The electrochemical application of SnX2 (X = S, Se) base L-TMDs has also been improved through their hybridization with graphene. The SnX2 has also been synthesized through the same approach (the wet chemical method) and as applied for the preparation of MoX2 [96,97,98,99]. The method of solution chemistry was used to prepare a few-layer SnS2/graphene (FL-SnS2/G)-based composite in the presence of L-cysteine, which acts as a source of sulfur and as a reducing and complexing agent [100]. SnS2/rGO with a morphology of sheet-on-sheet has also been synthesized via a 1-step microwave-supported technique that exhibited highly improved photocatalytic and electrochemical applications, as shown in Figure 3 [101]. In addition, the SnS2-graphene-based composites have also been developed through the CVD method. The synthetic approach for 2D graphene-based SnS2 composites consisted of two steps: in the first step, graphene layers were decorated with NPs of SnO2 through a solution method, which was then converted to SnS2 via a simple CVD technique [102]. Similarly, WS2 supported on the surface of graphene layered (WS2-graphene composite) has been developed and deeply studied for electrochemical applications. WS2 base composite exhibited higher conductivity with better electrochemical activity as compared to MoS2 [103,104,105]. A solution-phase approach for the development of a few layered FL-WS2-rGO has been reported, in which the hydrazine hydrate is used to reduce GO into rGO under reflux [106].

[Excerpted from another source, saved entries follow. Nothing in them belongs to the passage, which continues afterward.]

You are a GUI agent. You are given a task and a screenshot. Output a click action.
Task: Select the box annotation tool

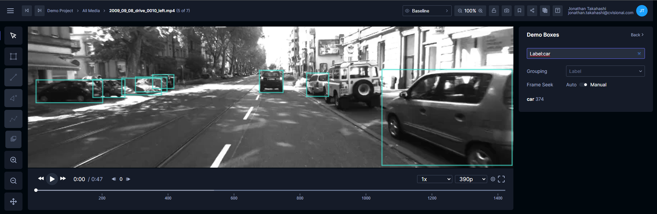(13, 56)
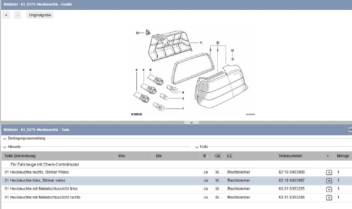Add Heckleuchte rechts Blinker Weiss to list
Image resolution: width=352 pixels, height=209 pixels.
click(329, 172)
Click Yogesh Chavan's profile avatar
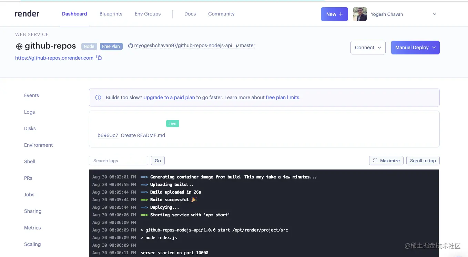Screen dimensions: 468x257 click(359, 14)
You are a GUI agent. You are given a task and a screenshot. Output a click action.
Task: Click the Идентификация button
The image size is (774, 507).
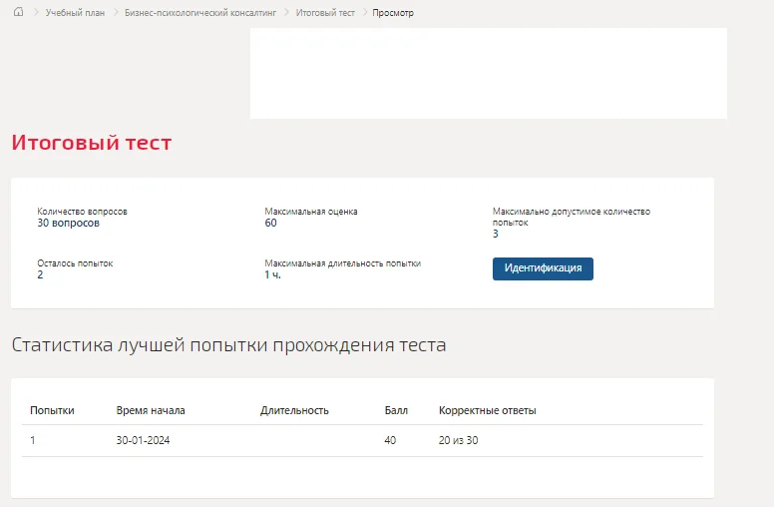(543, 268)
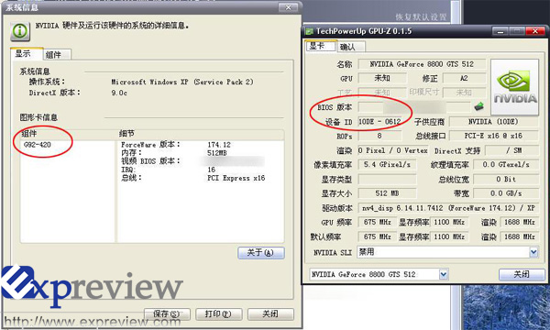
Task: Click the BIOS save chip icon in GPU-Z
Action: (x=479, y=106)
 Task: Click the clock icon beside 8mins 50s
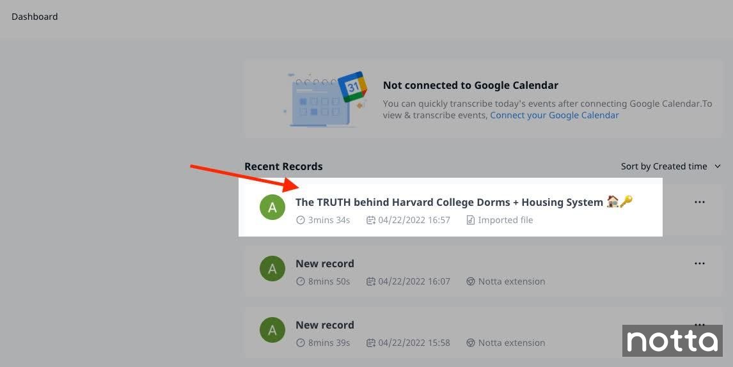[301, 281]
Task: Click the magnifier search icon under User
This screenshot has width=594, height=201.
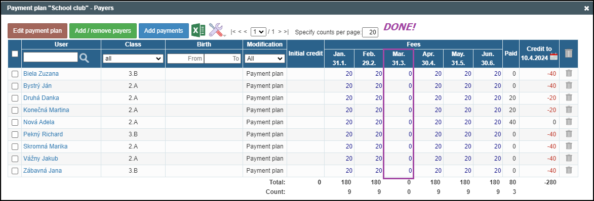Action: coord(84,58)
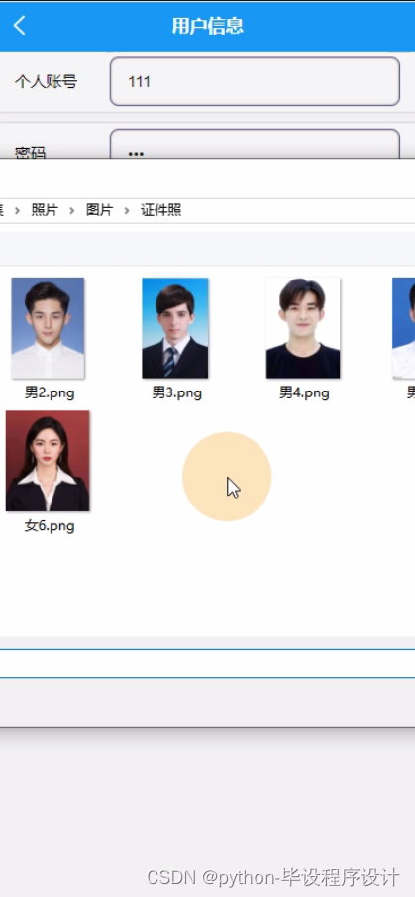The image size is (415, 897).
Task: Focus the 个人账号 input showing 111
Action: click(255, 82)
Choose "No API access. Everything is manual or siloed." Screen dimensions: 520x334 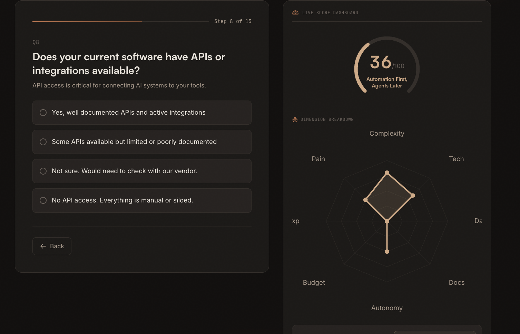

2.4. 3D (2D Graphene) Based L-TMDs Composites

Although graphene-based L-TMDs nanocomposite demonstrated better electrochemical application, however, during the battery’s cycling process, the NS layers of L-TMDs and graphene cause aggregation due to their non-intimate interaction between L-TMDs and graphene, which later causees contact resistance among various reactive NSs. Recently, CNF and graphene-based MoX2 (X = Se, S) with 3D morphology have been reported [107,108,109,110]. NSs of GO and MoS2 are used as building blocks for the synthesis of 3D porous morphology by hydrothermal reaction based on a bottom-up synthetic route, and the composite demonstrated that NSs of MoS2 were restricted in 3D graphene as shown in Figure 4 [111]. In addition, oxidized MWCNT (o-MWCNT) along with graphene were simultaneously applied with MoS2 for the synthesis of 3D flower-like MoS2 (f-MoS2) for the hierarchical morphology of the f-MoS2/RGO/o-MWCNT composite [109]. The flower-like morphology of the composite may be attributed to the addition of o-MWCNT, which also avoided restacking of rGO. In addition to MoS2, the hydrothermal synthetic approach was used for the first time to develop MoSe2/rGO foam with 3D mesoporous morphology and apply it to LIBs as anode materials [110]. Similarly, the electrochemical application of composites consisting of WS2 and SnS2 with porous 3D morphology has also been studied, which showed improvement in their performance after their hybridization [112,113,114]. Recently, L-cysteine, SnCl4·5H2O, and NSs of GO were used as starting materials to develop SnS2 nanosheets homogeneously in the 3D framework of graphene. The author used two steps for the synthesis of composites: in the first step, the water bath method was used to decorate NPs of SnO2 on 3D graphene [115]. In the second step, L-cysteine was used as sulfur and a reducing source to convert SnO2 into SnS2 [116].
Similarly, Huang et al. used the low temperature hydrothermal method to decorate WS2 on graphene with interconnected 3D morphology; the author applied the composite materials for hydrogen evolution reactions and LIB [117]. In addition to the carbon-based 3D structure of MoS2, recently TiO2-supported MoS2 with 3D morphology has also been synthesized, and their data showed improved electrochemical response for LIBs. A hydrothermal method consisting of two steps was used to embed the NSs of MoS2 in firework-shaped TiO2 (F-TiO2) microspheres, which act as templates. The composite material was used as an anode material for LIBs and showed improved electrochemical performance [118].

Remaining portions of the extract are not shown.